The Magistrates Court (Civil Proceedings) Rules 2005

  1. Pursuant to r 95B(1) of the Rules a 'case is taken to be inactive unless the court orders otherwise' if for 12 months no procedural step is taken in that case by a party to the case.

  2. Pursuant to r 95C, when a case is taken to be inactive under r 95B, the Principal Registrar is to (a) put the case on the Inactive Cases List and (b) give all parties to the case written notice of the fact and why, and as to the effect of r 95D.

  3. Pursuant to r 95D the only documents that may be lodged in relation to a case on the Inactive Cases List are (a) an application for an order under r 95E, or (b) a notice of discontinuance under r 29, or (c) a memorandum of consent under r 53 to an order or judgment that would finally dispose of the case.

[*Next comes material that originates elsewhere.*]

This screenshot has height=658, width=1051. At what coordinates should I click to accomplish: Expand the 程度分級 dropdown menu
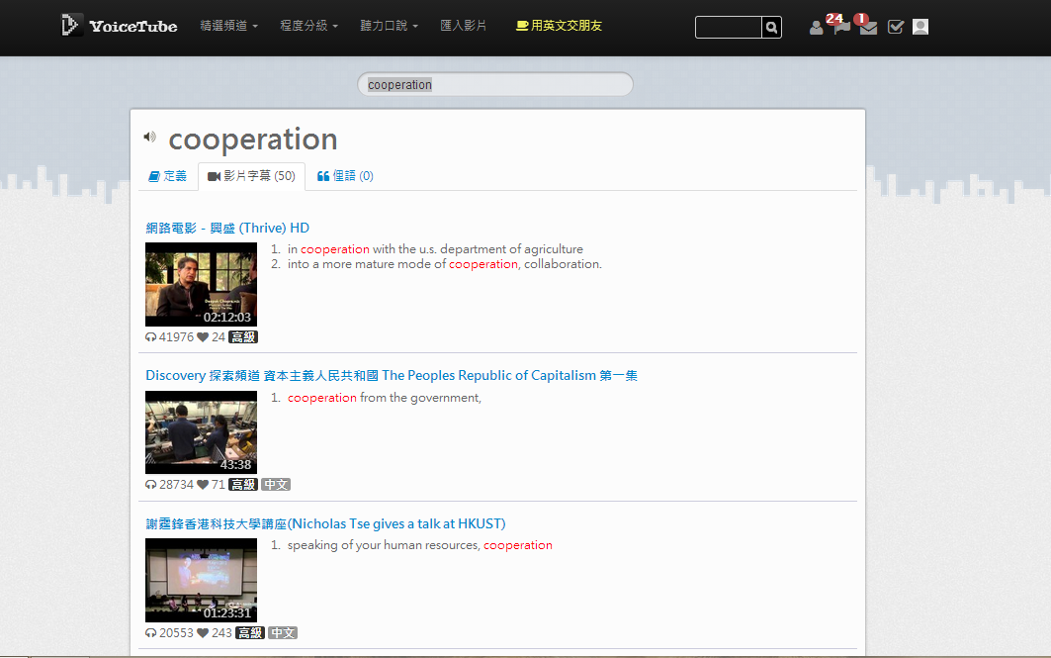(308, 26)
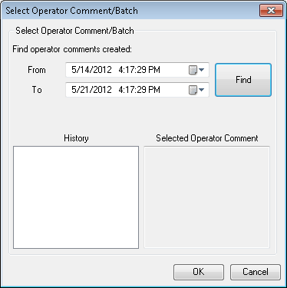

  4. Rule 95E provides as follows:

    95E. Removing cases from Inactive Cases List

    (1)A party to a case on the Inactive Cases List may apply to the Court for an order that the case be taken off the Inactive Cases List.

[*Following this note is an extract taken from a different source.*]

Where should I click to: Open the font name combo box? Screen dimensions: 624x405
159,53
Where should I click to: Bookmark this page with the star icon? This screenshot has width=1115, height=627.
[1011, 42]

    (2)The Court may order that a case be taken off the Inactive Cases List —

    (a)if it is satisfied that the case will be conducted in a timely way; or

    (b)for any other good reason.

    (3) When the Court orders that a case be taken off the Inactive Cases List, it may make further orders for the conduct of the case in a timely way.

  5. Pursuant to r 95F, a case that is on the Inactive Cases List for six continuous months is taken to be dismissed.  Pursuant to sub‑rule (2), a case is also taken to be dismissed if no procedural step is taken for six months after the date on which a case is ordered to be taken off the List.

  6. Pursuant to sub‑rule (4), a party may apply for an order for costs and the court may make an order for costs in respect of a matter which is deemed to have been dismissed under sub‑rules (1) or (2).

  7. These rules came into operation in late 2013.  They are modelled on similar rules of the Supreme Court and the District Court.  Those rules have been considered in a number of cases, including Lashansky v Legal Practice Board [No 2] [2010] WASC 159, Belendaine Pty Ltd v Primary Consulting Services Pty Ltd [2014] WADC 74 and The Owners of SP13443, 129 – 133 Eighth Avenue, Maylands v The Owners of 135 Eighth Avenue, Maylands (Survey Strata Plan 44698) [2015] WADC 133.

  8. The following principles may be stated.

  9. Courts have in the past been sympathetic to tardy litigants and have been reluctant to grant strike‑out applications for delay.  However, the Inactive Cases List provisions have brought a new rigour to the area.  Courts are proactive in ensuring that cases progress with reasonable dispatch to ensure that parties have a reasonable opportunity to litigate their disputes without undue prejudice to each other, or the wider community.

  10. The rules relating to inactive cases are part of a suite of case management reforms implemented in recent years which are informed by contemporary case management principles which predicate that courts have the jurisdiction to be pro‑active in terms of the management of litigation and are not expected to be passive onlookers (see Aon Risk Services Australia Ltd v Australian National University [2009] HCA 27; 239 CLR 175).

  11. But provisions relating to inactive cases lists are not intended to be punitive.  They are a case management tool.

  12. An application for removal from the Inactive Cases List should not be regarded as mechanical.  Some evidence should be advanced to show that the party seeking the order is committed to advancing the proceedings.  Ideally, a timetable should be set by the court, perhaps backed up by a springing order.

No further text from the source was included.